▸ **TO DO**
Only the text should be kept: print every entry below exactly and leave each image out.

-.-.-

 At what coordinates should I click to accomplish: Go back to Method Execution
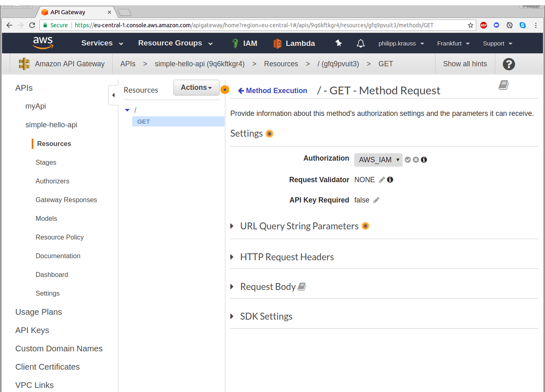(272, 91)
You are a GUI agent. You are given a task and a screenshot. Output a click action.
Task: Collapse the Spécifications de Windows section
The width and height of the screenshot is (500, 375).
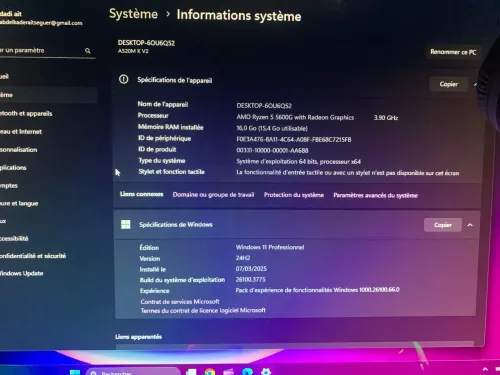pyautogui.click(x=470, y=225)
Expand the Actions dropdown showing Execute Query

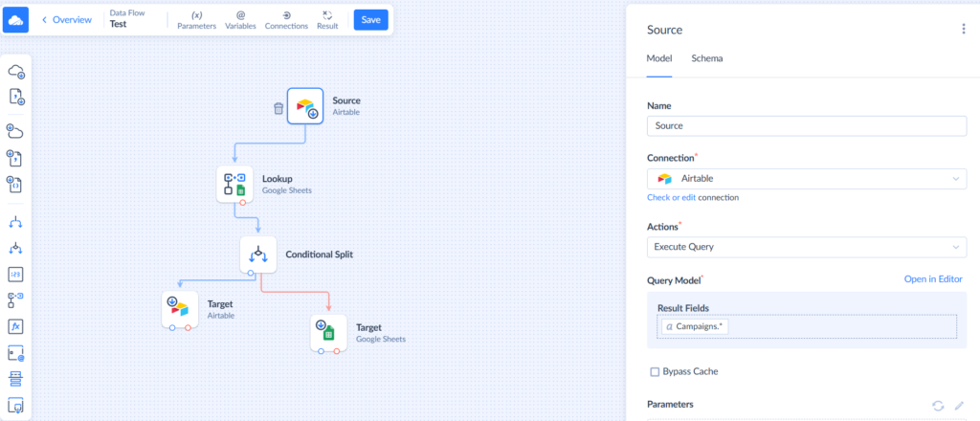[806, 247]
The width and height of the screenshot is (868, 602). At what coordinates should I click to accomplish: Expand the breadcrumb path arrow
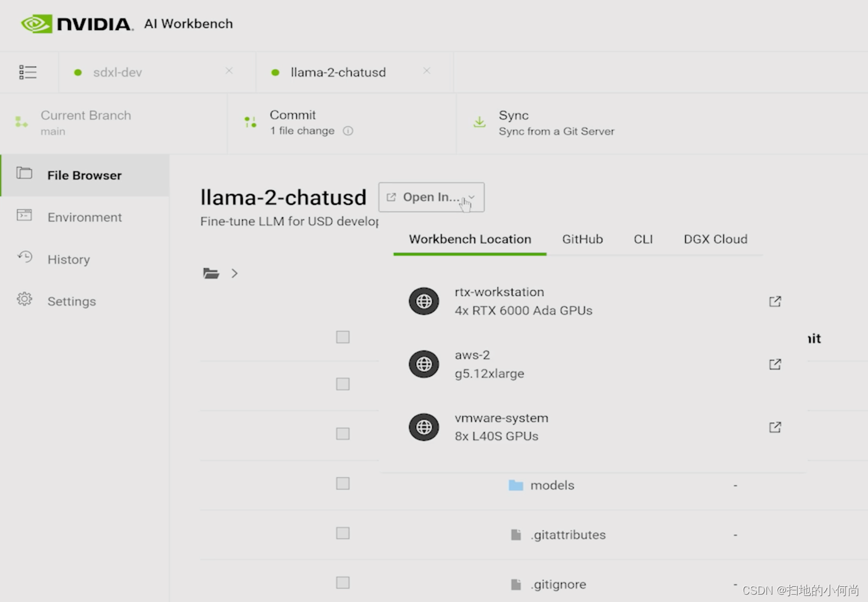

-.-.-

▸ **REPLY TO THE TASK**
 At what coordinates should I click to accomplish: Go back to Method Execution
(272, 91)
You are a GUI agent. You are given a task and a screenshot. Output a click action.
Task: Collapse the Spécifications de Windows section
The width and height of the screenshot is (500, 375).
pyautogui.click(x=470, y=225)
Expand the Actions dropdown showing Execute Query

[806, 247]
The width and height of the screenshot is (868, 602). At what coordinates should I click to accomplish: Expand the breadcrumb path arrow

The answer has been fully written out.